***** Working data *****

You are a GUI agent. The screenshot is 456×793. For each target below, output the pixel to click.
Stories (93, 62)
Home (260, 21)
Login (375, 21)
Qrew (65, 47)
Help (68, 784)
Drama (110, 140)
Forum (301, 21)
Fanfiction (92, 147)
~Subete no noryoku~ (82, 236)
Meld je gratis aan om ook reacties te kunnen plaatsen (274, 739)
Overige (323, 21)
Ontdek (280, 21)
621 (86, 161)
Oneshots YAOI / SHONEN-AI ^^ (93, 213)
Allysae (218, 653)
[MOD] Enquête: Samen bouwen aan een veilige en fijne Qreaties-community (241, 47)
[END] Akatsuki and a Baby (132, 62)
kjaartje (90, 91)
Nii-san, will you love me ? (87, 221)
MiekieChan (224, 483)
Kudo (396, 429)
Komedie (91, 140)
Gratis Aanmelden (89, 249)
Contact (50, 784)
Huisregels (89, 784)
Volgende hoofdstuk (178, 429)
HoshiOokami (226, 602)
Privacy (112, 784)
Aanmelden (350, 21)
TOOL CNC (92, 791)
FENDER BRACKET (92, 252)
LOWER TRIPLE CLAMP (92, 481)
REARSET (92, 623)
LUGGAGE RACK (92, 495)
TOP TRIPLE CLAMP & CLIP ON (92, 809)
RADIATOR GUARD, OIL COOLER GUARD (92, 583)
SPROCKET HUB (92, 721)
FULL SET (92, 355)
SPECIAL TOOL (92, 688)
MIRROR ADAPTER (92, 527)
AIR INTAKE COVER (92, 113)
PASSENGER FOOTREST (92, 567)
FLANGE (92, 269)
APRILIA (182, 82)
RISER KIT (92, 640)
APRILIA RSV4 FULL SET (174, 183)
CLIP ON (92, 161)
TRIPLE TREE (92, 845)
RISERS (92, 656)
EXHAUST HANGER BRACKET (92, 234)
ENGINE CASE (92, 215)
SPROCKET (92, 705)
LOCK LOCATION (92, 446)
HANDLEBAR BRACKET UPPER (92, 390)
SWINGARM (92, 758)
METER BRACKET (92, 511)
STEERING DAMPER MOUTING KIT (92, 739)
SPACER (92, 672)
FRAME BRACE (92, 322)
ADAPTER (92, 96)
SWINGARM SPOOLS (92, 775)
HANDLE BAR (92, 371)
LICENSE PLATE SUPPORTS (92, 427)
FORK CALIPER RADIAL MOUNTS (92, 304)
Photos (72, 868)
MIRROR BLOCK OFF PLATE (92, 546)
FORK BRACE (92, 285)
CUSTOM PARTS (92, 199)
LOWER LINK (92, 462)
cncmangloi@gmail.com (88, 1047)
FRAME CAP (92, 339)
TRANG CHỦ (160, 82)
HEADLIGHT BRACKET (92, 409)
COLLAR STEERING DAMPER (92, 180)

*****

• **Objective**:
Identify every line above that contains the word "STEERING", and copy each of those lines.

• **Worked answer**:
STEERING DAMPER MOUTING KIT (92, 739)
COLLAR STEERING DAMPER (92, 180)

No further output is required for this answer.